Thursday, February 17, 2011

nanowrimo day 21: the mind eats itself

my bologna has four brothers
I haven't looked at the issue of my Nanowrimo loins in some time, but I've alluded to this particular episode for some time and after some distance it's not so bad as is. Of course, tomorrow it may horrify me. I do still wonder at the sudden violent turn I took; inspired by a jaw-less ventriloquist dummy, my muse turned on itself, or I on myself, in some vicious cycle. A freeing creative episode became something threatening.
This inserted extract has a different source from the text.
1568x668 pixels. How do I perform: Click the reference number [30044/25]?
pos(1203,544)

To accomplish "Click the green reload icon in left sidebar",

Here is an extract from the 1673-word output for November 21st:

Morty, who could read Hannah’s inner monologue, tenatively raised his hand. “Before ya go about rebuildin’, Hannah, I gotta question for Crackers.”
“What is it darling?” Cooed Crackers, lovingly batting her eyes and twirling her ginger locks.
“You say you an’ her unholy sisters ain’t cannibals - you may be hooers, but ya don’t eat the flesh of yer own kind.”
“That’s right, sweetie-pie. What’s on yer mind?”
“Well, my beloved Crackers,” Morty continued,”if you were cannibals, you’d be eatin’ toothpicks or baseball bats and such, right? I mean, eating human flesh doesn’t make you cannibals at all, really, does it?”
Crackers, Cheese, and Butter stodd there silently, rolling their eyes to the left, then to the right.
“La la la la, say lookit what time it is!” announced a punctual Cheese.
“Well we ain’t exactly vegans if that’s whatcher gettin’ at!” an impatient Butter retorted.
“Hey, it’s no bark off my trunk if yinz slaughtered Tunbridge and ate his greasy, gamy flesh and ground it into habder, habber, habb, tailor-made burgers.”Morty began to smack his lips at the thought, looking at all the tasty human passengers who surrounded him on this bus, a regular captive audience. “So, say you slaughtered the man and had loin of Tunbridge steaks for a month--”
“We slaughtered the man and had loin of Tunbridge steaks fer a munt,” the sisters said in
unison.
intermissionTex, not possessed of a spring-loaded double-take, performed an organic double-take of the flesh at this astounding revelation. Butter, whose rotating eyes were well-attuned to the sound of human double-takes in their native habitat, turned her head slowly in the direction of Tex and winked at him. There were no survivors named Tex.
“My question is, den,” Morty got to the question,”--did you marinade him in Worcesteshire sauce?”
“Well Morty lemme tell you about marinade,” declared Crackers.”Yes, we did soak his gamy flesh in Worcesteshire sauce, and me, I like to add a little brown sugar and vinegar to the marinade,--”
“I chop up lotsa garlic for my Tunbridge shanks, but the othah goils don’t go fer the garlic so much ya know,” suggested Butter.
“And Tunbridge was a little long in the toof, so he neede quite a bitta tenderizin!” helpfully added Cheese.
Hannah regarded this latest conversation with not a little dismay, as the remaining human passengers on the bus slowly backed away from their wooden interlocutors, despite outnumbering them by a ration [sic] of at least four-to-one. The remainder of this interrupted piece evolved into a collaborative effort among the spirits of Sam Peckinpah and Rankin-Bass,and the assembled crowd wished they had never heard of the spring-loaded double-take that was soon to tear their flesh from their bones.
Crackers, always true to her Morty, was not so true to those of human persuasion, and sank her jaws into the juicy hambone of Nipsey Russell, who kicked his shiny shoes into the air until subdued, a brutal end to a lifetime of laughter and entertainment for all Americans. Butter made short work of Tex, who being a lifelong afficionado of his home-state barbecue, was smoky and tangy even without marinade. “It’s hard to pick out the meat behind the jewelry, but my tummy tinks it’s woith it!” Cheese took a chunk out of Connie the coed, who would no longer need to study for mid-terms. “How tender and studious, even, “ ran Cheese’s review on the then-fledgling weekly food newsletter Yelp! I have been Eaten by a Ventriloquist Dummy, now under new editorship: Cheese! editorship: Cheese!
Morty had until that point had spent his life eating the recommended daily amounts of fruits and vegetables, seafood in abundance, white meat on occasion, red meat in moderation, and alcoholic beverages on the average of three glasses of wine a week, and abstained from any food or clothing products derived from the human. Yet, drawn in by his people’s infectious massacree [a reference to Doris Day in Calamity Jane], he nibbled at Texas bones and co-ed collars and comic breasts. “Say, you know, this ain’t half bad!”


At this point, I had painted myself into a corner, plot-wise; Hannah woke up and realized that it was all a dream. Or was it?